*** Block opens ***

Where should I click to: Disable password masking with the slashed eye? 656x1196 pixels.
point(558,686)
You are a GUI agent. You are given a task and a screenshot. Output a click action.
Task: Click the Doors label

*** Block closes ***
*** Block opens ***

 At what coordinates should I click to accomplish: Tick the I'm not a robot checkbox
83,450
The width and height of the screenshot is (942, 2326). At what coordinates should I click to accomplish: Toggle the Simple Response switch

*** Block closes ***
*** Block opens ***

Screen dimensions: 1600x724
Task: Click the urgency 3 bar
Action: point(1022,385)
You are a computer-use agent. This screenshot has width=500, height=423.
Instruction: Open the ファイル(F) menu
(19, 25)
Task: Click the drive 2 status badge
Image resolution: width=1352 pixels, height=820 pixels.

*** Block closes ***

Your reply is to repeat, unchanged, the lines above running from the one with "At what coordinates should I click to accomplish: Tick" up to and including the one with "The width and".

=== Written answer ===
 At what coordinates should I click to accomplish: Tick the I'm not a robot checkbox
83,450
The width and height of the screenshot is (942, 2326). At what coordinates should I click to accomplish: Toggle the Simple Response switch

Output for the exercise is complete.